::: PROVIDED RECORDS :::

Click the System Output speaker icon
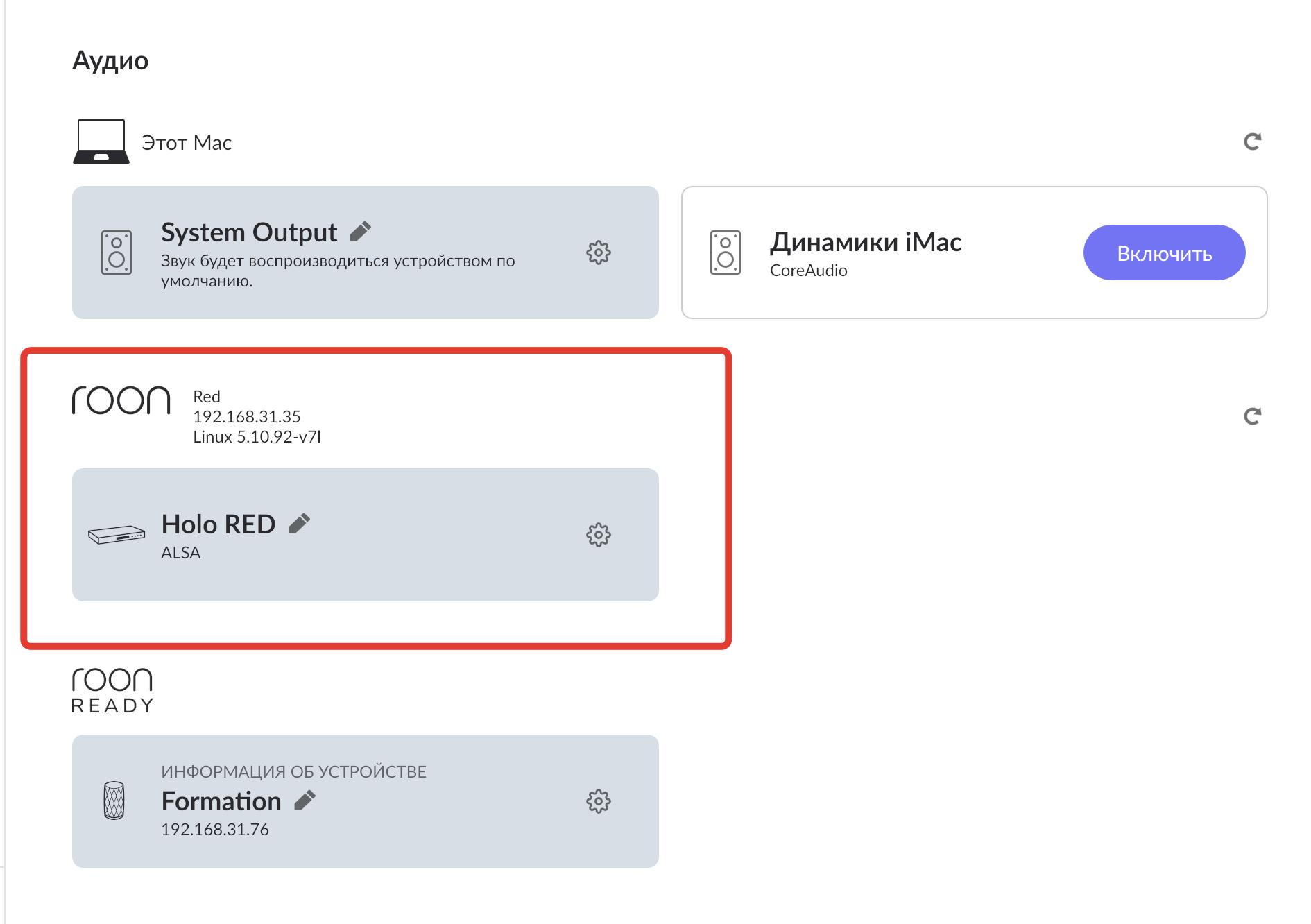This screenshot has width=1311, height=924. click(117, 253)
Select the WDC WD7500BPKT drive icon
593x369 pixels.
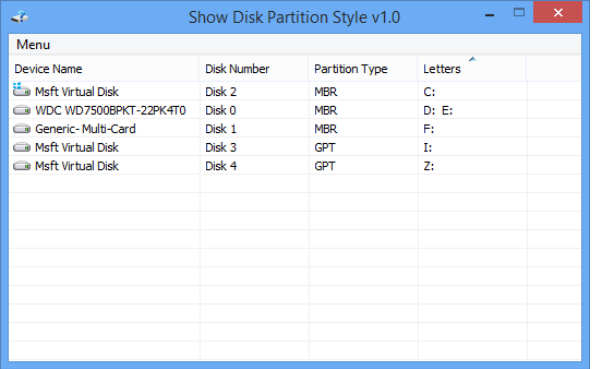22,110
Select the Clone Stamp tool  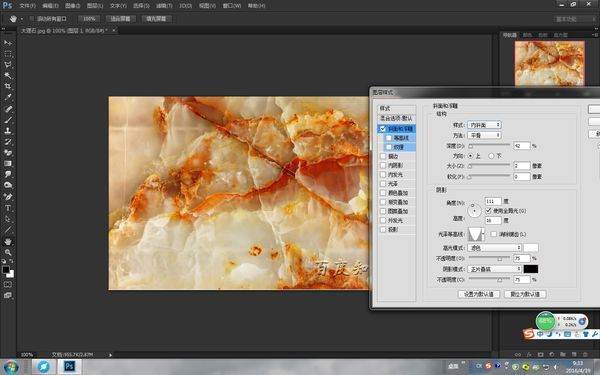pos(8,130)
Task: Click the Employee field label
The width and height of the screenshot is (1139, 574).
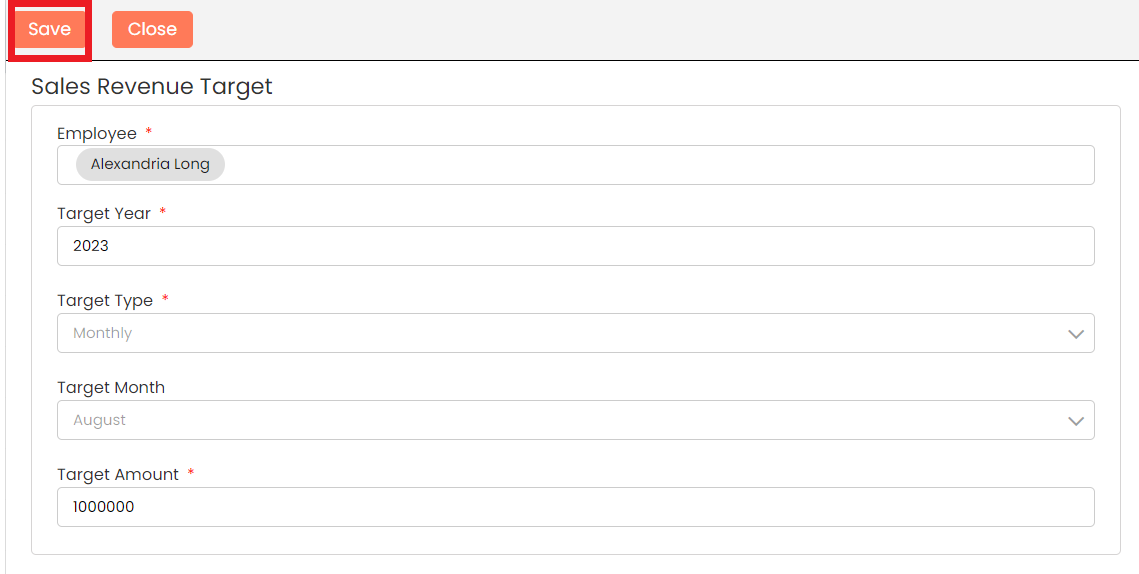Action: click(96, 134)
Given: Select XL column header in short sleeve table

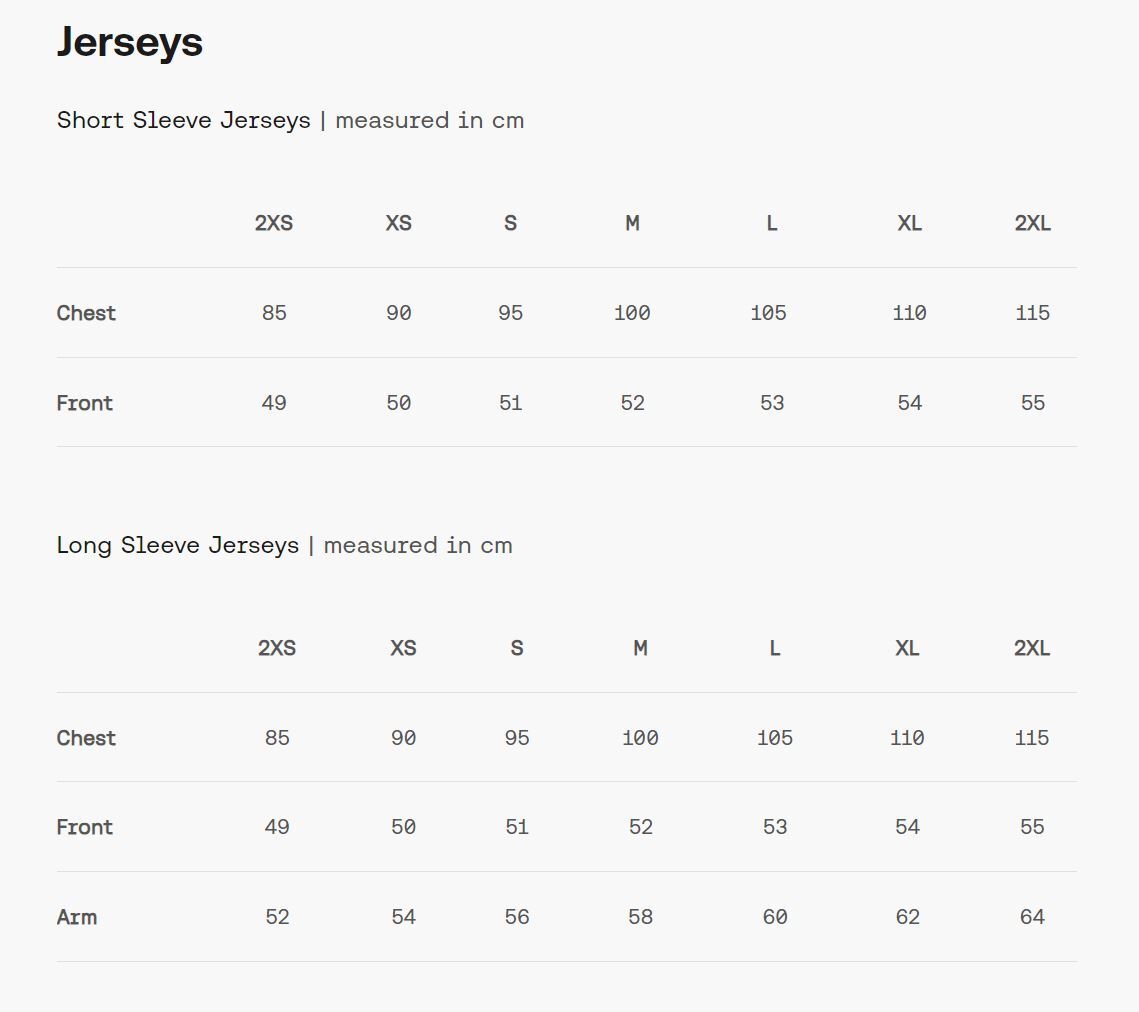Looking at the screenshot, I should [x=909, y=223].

:::

Write out exactly the lines that run from the one containing "The width and" to the last line of the entries above, both ends kept, pictures left out.

FINISHED TASK:
The width and height of the screenshot is (1139, 574).
Action: click(96, 134)
Given: Select XL column header in short sleeve table

Looking at the screenshot, I should [x=909, y=223].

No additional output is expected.